▸ **GIVEN INSTRUCTION**:
Copy out the lines from the one containing "Viewport: 472px width, 254px" through the one containing "pyautogui.click(x=375, y=418)", keeping each line as it appears.

Dataset records:
──────────────────────────────

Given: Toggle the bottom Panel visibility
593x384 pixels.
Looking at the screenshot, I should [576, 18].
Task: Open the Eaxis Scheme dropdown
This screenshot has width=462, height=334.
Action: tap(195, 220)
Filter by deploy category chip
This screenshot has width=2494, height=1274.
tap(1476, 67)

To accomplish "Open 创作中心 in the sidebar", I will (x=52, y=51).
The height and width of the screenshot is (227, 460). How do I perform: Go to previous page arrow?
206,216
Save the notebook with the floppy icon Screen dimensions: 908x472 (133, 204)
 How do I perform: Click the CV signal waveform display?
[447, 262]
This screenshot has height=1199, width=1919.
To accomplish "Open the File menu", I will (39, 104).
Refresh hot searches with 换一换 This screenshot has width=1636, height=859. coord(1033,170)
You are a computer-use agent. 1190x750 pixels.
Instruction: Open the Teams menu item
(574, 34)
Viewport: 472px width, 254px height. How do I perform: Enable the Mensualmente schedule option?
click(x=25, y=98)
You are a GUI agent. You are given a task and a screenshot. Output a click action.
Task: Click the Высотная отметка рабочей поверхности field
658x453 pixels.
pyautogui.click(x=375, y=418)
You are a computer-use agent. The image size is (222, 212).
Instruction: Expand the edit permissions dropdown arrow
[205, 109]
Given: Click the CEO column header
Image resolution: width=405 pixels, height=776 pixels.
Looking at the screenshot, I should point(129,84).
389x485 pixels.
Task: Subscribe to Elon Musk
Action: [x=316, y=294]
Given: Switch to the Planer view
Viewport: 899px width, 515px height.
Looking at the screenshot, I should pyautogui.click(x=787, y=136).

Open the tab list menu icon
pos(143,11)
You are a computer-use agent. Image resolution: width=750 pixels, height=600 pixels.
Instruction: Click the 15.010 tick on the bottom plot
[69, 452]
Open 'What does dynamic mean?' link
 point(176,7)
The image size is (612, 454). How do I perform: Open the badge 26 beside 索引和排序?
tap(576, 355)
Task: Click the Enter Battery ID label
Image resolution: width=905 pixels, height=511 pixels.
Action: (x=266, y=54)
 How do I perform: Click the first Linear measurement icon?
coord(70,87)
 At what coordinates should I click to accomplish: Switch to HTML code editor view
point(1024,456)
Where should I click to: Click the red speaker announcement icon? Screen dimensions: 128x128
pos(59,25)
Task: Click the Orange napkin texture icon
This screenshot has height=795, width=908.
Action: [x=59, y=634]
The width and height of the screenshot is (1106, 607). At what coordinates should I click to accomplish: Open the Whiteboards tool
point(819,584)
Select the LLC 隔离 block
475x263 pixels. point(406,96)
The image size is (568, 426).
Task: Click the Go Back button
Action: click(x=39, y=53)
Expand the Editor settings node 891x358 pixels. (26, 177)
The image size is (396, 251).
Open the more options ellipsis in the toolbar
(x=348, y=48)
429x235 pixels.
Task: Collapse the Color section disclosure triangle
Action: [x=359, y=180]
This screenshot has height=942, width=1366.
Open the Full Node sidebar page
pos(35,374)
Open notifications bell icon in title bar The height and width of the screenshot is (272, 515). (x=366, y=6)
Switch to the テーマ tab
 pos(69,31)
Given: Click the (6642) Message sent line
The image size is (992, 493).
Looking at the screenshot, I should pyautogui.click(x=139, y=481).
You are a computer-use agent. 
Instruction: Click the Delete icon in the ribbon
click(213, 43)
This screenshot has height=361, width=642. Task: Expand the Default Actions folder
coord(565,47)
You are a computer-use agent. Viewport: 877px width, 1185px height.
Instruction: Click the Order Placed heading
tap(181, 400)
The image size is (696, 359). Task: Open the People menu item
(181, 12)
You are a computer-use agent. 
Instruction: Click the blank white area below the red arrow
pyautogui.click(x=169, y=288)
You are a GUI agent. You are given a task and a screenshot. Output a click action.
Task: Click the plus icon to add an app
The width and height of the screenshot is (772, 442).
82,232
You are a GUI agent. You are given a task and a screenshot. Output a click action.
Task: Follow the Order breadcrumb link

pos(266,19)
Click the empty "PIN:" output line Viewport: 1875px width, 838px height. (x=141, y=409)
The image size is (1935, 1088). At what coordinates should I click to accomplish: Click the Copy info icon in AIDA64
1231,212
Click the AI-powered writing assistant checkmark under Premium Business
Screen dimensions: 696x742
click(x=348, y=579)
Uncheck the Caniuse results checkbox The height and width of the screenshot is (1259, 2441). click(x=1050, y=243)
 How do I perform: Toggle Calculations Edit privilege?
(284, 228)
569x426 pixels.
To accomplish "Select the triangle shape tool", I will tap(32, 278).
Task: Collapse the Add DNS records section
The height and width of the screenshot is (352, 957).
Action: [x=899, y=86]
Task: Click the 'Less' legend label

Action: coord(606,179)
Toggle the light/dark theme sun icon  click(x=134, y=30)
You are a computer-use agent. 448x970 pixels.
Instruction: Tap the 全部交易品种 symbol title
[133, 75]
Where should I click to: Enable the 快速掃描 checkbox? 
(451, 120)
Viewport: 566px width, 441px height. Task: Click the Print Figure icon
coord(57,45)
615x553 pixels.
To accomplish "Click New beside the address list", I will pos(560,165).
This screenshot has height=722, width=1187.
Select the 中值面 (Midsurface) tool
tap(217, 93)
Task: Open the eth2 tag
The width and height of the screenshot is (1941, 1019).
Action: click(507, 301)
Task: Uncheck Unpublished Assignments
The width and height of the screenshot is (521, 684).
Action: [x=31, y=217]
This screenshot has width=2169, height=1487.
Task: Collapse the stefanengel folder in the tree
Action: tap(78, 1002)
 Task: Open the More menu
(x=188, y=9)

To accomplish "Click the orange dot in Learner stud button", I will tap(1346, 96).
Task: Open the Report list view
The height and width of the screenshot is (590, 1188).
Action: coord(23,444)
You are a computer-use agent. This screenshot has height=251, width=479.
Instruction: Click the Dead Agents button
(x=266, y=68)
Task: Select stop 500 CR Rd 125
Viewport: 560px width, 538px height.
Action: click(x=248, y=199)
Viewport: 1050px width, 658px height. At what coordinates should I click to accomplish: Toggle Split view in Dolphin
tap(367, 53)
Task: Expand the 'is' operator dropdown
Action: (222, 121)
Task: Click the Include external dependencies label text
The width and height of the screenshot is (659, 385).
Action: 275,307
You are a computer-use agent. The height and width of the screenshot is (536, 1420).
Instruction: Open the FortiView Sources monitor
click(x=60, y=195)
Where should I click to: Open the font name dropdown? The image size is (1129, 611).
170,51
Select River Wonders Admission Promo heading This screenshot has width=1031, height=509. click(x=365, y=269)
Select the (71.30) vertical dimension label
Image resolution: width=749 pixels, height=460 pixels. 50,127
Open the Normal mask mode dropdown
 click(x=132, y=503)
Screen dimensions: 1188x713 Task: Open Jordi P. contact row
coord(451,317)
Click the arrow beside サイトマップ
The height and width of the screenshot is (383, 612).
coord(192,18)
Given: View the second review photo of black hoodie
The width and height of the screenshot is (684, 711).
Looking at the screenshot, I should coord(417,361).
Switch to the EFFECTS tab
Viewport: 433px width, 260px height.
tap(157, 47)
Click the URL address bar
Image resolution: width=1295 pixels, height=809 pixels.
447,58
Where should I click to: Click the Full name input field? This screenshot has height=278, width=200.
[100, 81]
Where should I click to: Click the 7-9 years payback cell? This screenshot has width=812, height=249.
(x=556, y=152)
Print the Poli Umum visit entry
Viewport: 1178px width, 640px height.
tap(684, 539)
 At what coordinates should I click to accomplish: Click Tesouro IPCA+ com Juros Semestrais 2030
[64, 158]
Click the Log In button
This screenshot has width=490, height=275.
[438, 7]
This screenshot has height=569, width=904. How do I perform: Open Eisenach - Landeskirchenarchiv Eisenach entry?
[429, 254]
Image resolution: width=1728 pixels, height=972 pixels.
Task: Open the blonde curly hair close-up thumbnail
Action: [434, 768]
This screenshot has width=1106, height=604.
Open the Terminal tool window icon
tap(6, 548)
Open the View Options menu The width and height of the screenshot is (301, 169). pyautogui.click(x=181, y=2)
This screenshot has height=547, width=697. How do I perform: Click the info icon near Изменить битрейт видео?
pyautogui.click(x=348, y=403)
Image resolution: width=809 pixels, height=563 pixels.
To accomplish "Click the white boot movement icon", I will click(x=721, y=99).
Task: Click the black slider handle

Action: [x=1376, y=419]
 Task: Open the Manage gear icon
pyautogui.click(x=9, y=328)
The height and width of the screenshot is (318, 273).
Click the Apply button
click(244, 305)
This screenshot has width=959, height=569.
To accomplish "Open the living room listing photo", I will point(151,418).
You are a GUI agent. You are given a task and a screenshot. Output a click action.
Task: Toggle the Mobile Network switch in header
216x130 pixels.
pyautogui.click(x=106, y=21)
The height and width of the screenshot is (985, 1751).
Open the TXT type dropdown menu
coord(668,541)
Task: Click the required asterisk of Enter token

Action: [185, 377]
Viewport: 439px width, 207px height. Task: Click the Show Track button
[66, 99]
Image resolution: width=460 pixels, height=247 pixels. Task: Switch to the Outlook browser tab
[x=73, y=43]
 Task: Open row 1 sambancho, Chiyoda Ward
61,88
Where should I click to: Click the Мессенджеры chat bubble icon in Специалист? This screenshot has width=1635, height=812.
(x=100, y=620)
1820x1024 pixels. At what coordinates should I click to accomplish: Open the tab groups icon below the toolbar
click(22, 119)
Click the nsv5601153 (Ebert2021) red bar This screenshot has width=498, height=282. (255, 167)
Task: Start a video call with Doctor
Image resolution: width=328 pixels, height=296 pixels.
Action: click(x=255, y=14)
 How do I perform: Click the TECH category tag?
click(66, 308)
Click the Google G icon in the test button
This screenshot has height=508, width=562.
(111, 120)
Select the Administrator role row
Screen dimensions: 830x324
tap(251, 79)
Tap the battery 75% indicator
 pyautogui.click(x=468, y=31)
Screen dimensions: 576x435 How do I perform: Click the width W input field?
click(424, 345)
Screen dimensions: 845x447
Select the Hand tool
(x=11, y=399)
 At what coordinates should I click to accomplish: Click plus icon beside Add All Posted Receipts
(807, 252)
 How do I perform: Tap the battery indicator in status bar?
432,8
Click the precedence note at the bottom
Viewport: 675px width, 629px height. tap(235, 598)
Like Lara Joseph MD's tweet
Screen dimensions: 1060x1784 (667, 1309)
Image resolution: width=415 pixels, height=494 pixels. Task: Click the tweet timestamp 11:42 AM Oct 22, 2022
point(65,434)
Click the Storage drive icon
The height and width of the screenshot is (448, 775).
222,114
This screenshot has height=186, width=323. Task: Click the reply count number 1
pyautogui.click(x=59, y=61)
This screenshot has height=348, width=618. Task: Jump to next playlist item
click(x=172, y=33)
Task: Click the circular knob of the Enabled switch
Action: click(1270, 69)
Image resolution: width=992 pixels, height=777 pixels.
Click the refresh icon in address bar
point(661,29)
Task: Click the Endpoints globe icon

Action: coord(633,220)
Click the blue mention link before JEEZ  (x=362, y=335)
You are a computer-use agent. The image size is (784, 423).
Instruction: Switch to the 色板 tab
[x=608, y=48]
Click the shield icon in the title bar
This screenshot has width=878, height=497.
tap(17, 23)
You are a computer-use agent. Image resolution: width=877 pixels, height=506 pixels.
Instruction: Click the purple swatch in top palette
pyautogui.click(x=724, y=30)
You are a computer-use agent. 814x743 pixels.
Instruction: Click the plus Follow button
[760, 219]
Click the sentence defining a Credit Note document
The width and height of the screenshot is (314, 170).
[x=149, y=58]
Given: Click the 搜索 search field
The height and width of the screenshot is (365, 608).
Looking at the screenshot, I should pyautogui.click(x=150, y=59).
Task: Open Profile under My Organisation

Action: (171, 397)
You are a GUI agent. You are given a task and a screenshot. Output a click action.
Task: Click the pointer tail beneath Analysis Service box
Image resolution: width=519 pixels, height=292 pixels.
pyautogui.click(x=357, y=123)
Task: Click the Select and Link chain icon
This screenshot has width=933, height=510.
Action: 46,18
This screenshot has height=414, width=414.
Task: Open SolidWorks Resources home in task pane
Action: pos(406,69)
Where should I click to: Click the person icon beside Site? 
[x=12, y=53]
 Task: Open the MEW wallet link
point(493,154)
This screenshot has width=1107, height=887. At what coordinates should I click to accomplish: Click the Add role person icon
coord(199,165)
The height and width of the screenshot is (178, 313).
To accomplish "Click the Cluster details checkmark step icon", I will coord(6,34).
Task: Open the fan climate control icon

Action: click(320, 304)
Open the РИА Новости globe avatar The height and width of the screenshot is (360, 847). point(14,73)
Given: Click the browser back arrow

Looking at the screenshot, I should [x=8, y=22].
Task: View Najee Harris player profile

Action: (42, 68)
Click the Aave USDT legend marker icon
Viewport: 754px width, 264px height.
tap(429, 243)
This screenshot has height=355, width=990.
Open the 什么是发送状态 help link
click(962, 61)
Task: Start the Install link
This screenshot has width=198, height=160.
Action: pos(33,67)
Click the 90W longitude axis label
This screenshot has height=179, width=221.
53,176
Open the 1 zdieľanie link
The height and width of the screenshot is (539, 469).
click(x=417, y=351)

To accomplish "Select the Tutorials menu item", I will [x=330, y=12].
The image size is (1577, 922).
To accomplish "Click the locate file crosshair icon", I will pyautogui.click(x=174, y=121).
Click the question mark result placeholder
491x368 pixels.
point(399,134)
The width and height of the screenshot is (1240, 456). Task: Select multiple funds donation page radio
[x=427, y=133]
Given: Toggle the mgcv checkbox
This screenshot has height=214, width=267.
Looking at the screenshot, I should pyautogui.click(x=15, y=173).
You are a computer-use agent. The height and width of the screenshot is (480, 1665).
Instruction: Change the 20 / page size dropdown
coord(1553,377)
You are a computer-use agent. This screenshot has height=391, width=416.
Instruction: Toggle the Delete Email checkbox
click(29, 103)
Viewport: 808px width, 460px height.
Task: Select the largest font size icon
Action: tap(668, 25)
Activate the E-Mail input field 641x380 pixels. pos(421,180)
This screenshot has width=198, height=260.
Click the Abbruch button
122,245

──────────────────────────────

▸ **OUTPUT**:
Viewport: 472px width, 254px height. How do I perform: Enable the Mensualmente schedule option?
click(x=25, y=98)
You are a GUI agent. You are given a task and a screenshot. Output a click action.
Task: Click the Высотная отметка рабочей поверхности field
658x453 pixels.
pyautogui.click(x=375, y=418)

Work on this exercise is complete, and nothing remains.